Noch ist unklar, ob und wie die beiden Defizitsünder Spanien und Portugal für die wiederholte Nichterfüllung der mit Brüssel vereinbarten Haushaltsziele bestraft werden. Offenkundig ist jedoch, dass die zwei Länder keineswegs allein sind mit ihren Verstößen gegen die im Maastricht-Vertrag festgelegte Regel, wonach das Staatsdefizit maximal drei Prozent des Bruttoinlandsprodukts (BIP) betragen darf. Vielmehr wird das Limit innerhalb der EU seit Jahren geradezu systematisch überschritten.

Das in München ansässige Ifo-Institut hat die offiziellen Statistiken der Europäischen Kommission zwischen 1999 und 2015 ausgewertet. Es kommt zum ernüchternden Resultat, dass die EU-Mitgliedstaaten in diesem Zeitraum die Drei-Prozent-Hürde in 165 Fällen gerissen haben. Erlaubt war diese Überschreitung der Defizitgrenze aber nur in 51 Fällen, etwa weil die betroffenen Länder in eine Rezession gerutscht waren und das reale BIP sank. Damit summiert sich die Zahl der Verstöße gegen das Defizitkriterium auf 114 Fälle.

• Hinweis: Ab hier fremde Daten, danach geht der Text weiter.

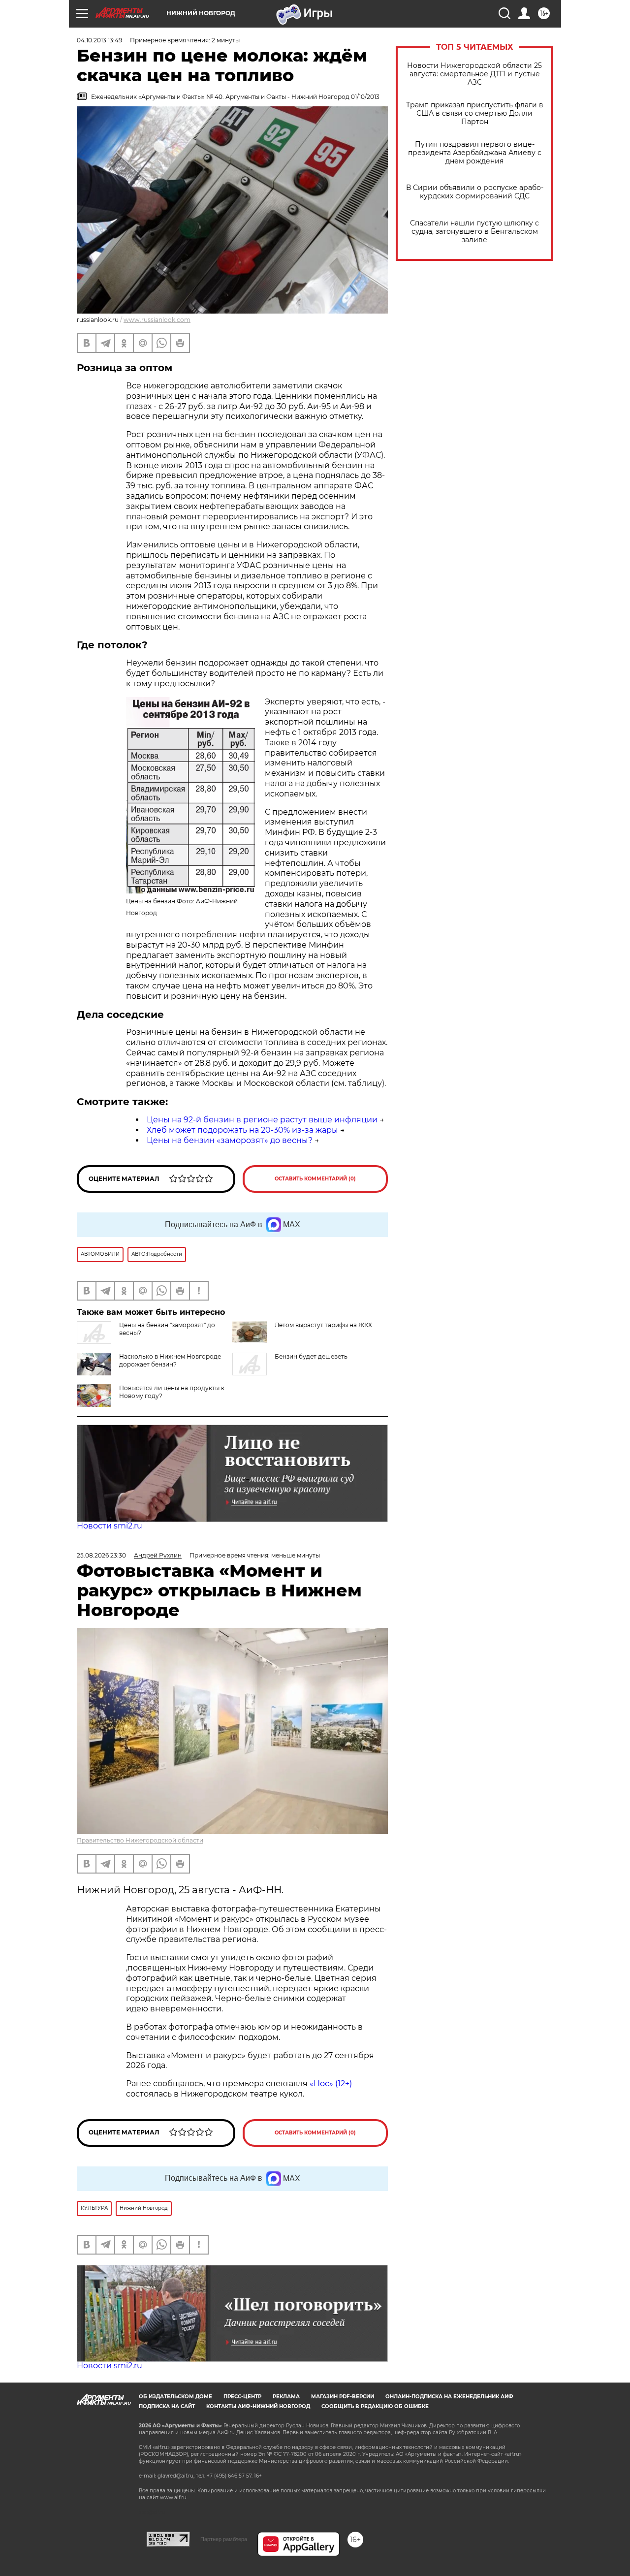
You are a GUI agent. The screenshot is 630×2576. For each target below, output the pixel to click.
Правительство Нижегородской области (140, 1840)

In der obigen Grafik ist dieses Resultat zusammengefasst. Ein Quadrat steht dabei für ein Jahr mit einem Defizit von über drei Prozent. Ist das Quadrat rot eingefärbt, handelt es sich um eine verbotene Überschreitung. Die meisten Verstöße zählt Frankreich mit elf Fällen vor Griechenland, Portugal und Polen mit je zehn Fällen. Nur drei Mitgliedern gelang es, das Defizit nie über drei Prozent des BIP ansteigen zu lassen: Luxemburg, Estland und Schweden. Auch die Schweiz verzeichnete in diesem Zeitraum nie ein Defizit von über drei Prozent des BIP.